A bill to allow people to carry a concealed handgun in Louisiana without a permit or training secured final legislative passage Tuesday, though Democratic Gov. John Bel Edwards has promised to veto the bill.
Senate Bill 118 by Republican Sen. Jay Morris of Monroe is part of a trend of “concealed carry” gun bills being debated in many state Legislatures this spring.
Republican Texas Gov. Greg Abbott said last week he will sign a similar bill that passed the Texas Legislature.
Supporters believe the current Louisiana law requiring training and permits to carry a concealed firearm are infringements on their Second Amendment right to bear arms.
Morris’ bill would allow anyone 21 and older to carry a concealed firearm without a permit. Current law allows concealed carry with a permit that requires training.
Permits would still be available for those who seek them for advantages such as traveling to other states that recognize Louisiana’s permit.
“We shouldn’t need the government’s permission to defend ourselves,” said Chris Patron with Firearm Professionals of Louisiana testified during a committee hearing.

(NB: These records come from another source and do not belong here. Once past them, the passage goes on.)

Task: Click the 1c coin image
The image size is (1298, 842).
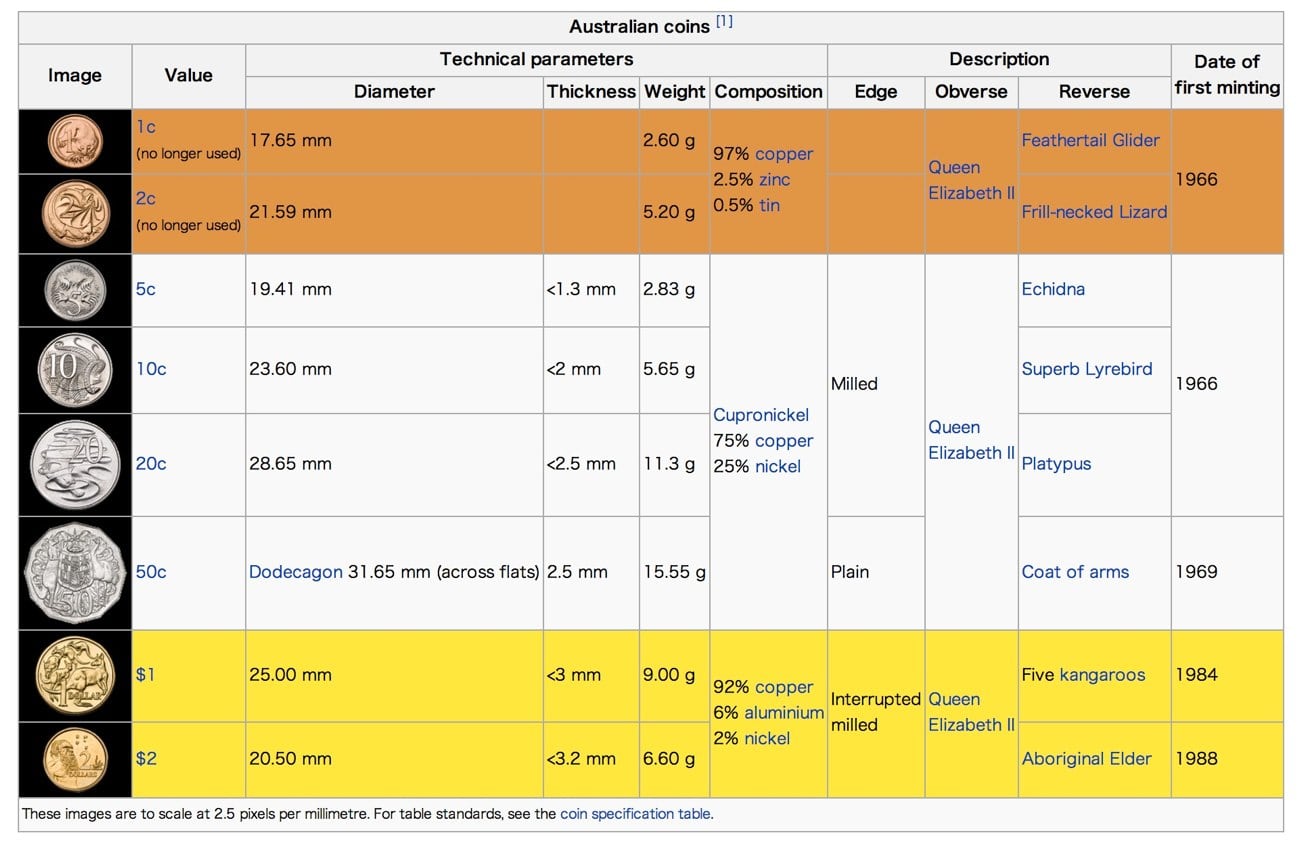Action: [x=75, y=141]
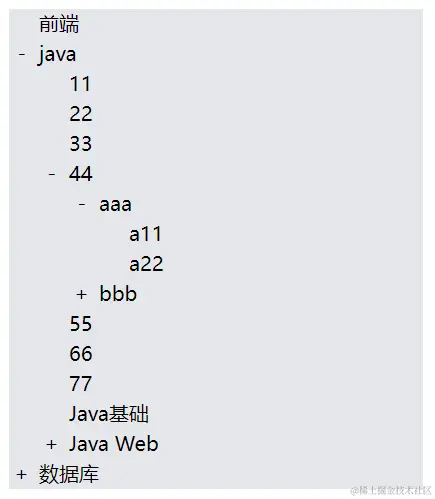
Task: Collapse the 44 node via minus sign
Action: [x=52, y=174]
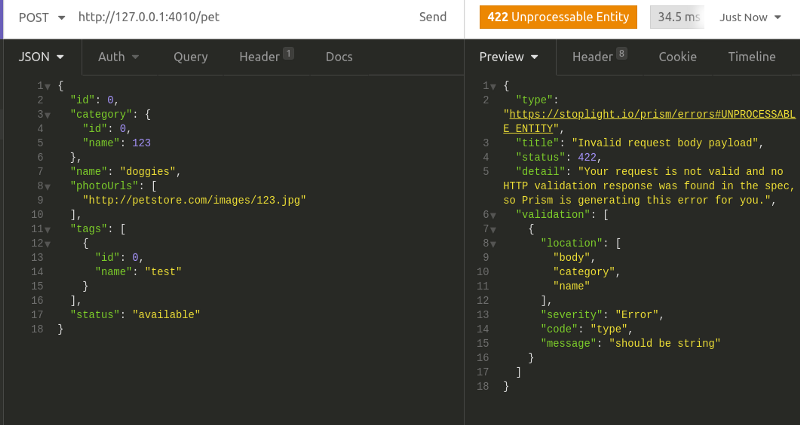
Task: Collapse the photoUrls array fold arrow
Action: click(48, 186)
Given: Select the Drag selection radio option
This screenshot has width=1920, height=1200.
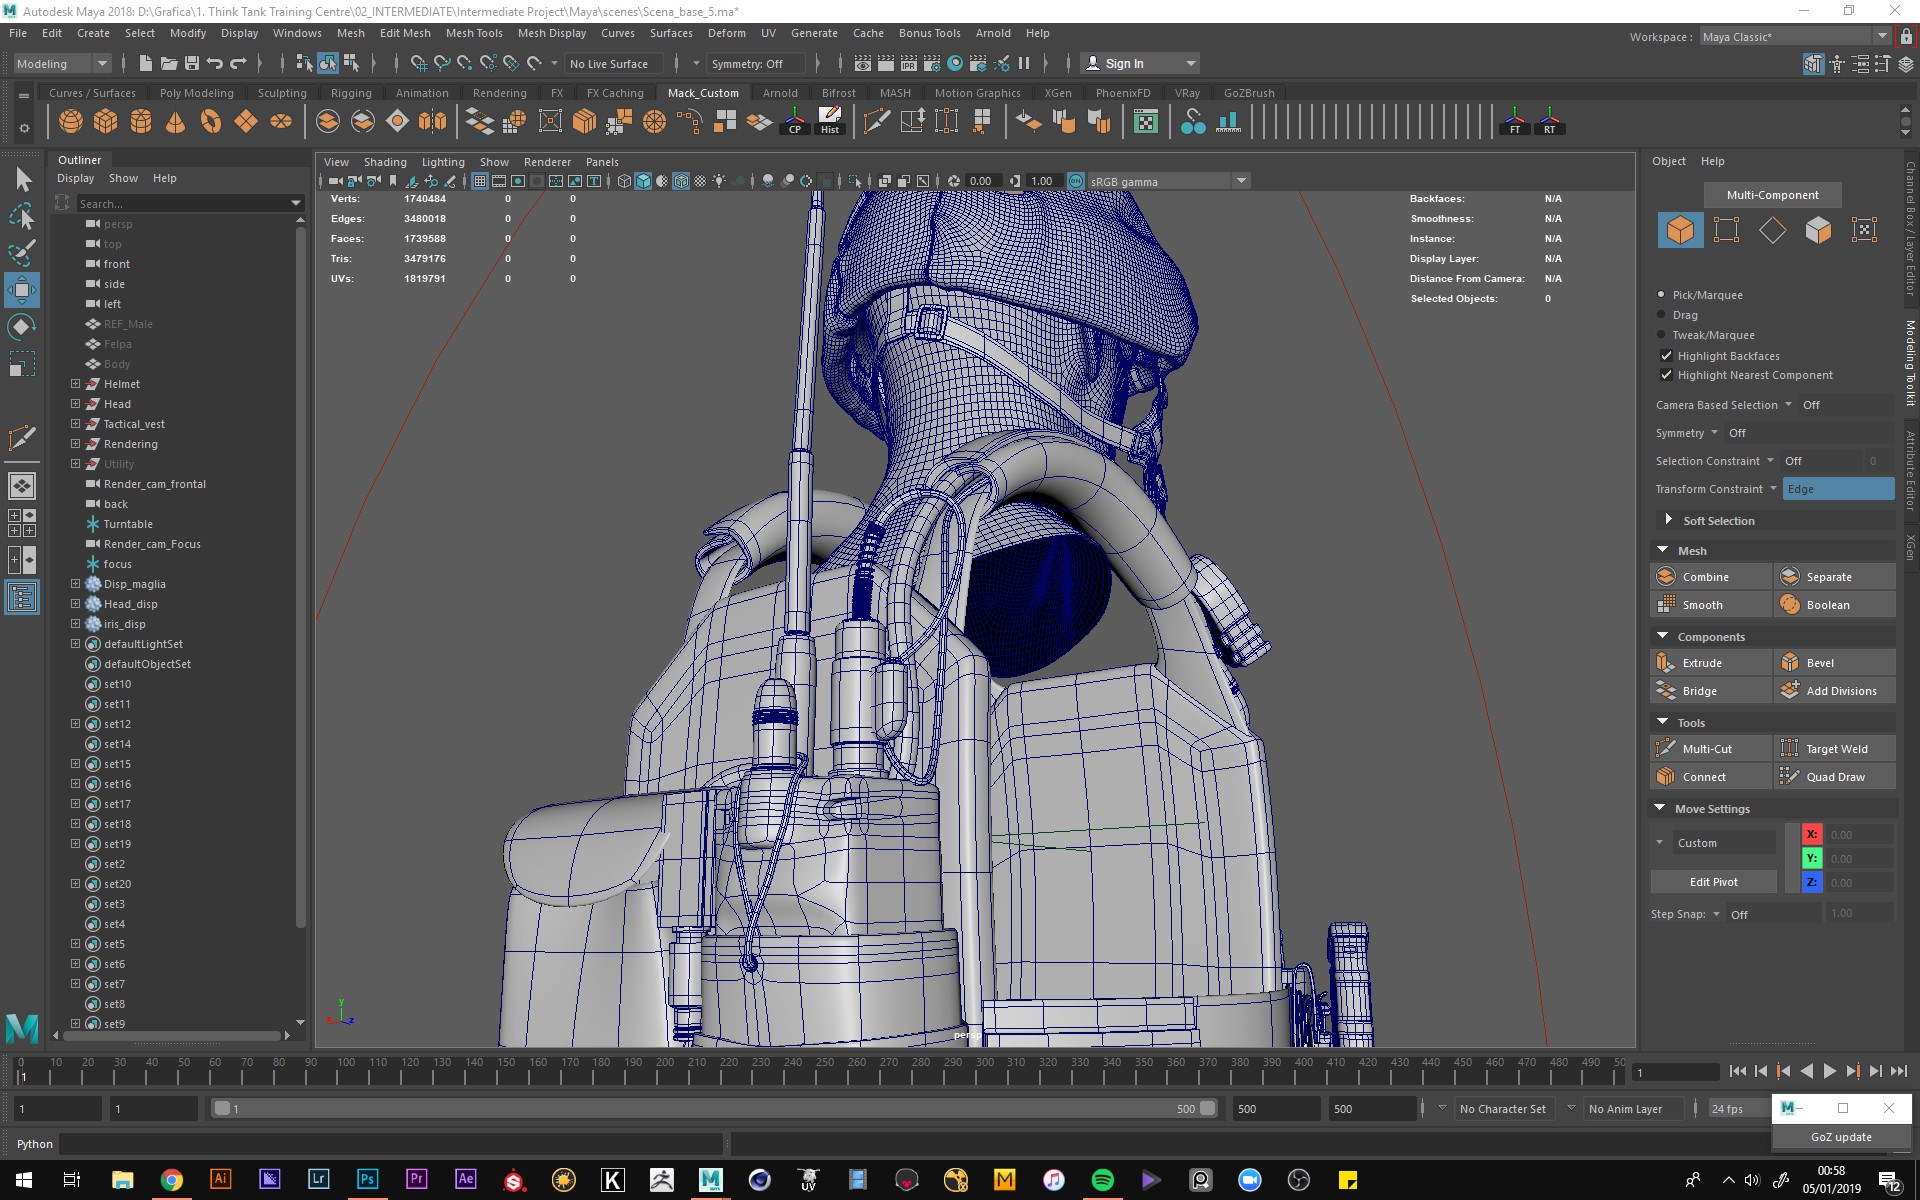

A similar bill from Thibodaux Republican Rep. Bryan Fontenot’s — House Bill 596 — is also moving swiftly through the Legislature.
Opponents, like those representing the Louisiana Association of Chiefs of Police, warned allowing concealed carry without permits elevates the potential of illegal gun violence or accidental shootings.
Louisiana already allow people to carry visible firearms without a permit.
Until now Edwards has generally been a reliable vote for most gun expansion bills both when he served in the House and during his two terms as governor.
But Edwards has said he’ll break ranks with the National Rifle Association on the concealed carry expansion bills with vetoes.
“That’s the right balance to strike, and I feel very strongly about that,” Edwards said of the current concealed carry law. “I also feel very strongly that a considerable majority of the people in Louisiana support the system we currently have.”
Edwards’ staff points to a poll from A Stronger Louisiana, a group that supports the governor’s agenda, that shows 80% of people surveyed want to keep the current permit requirement in place.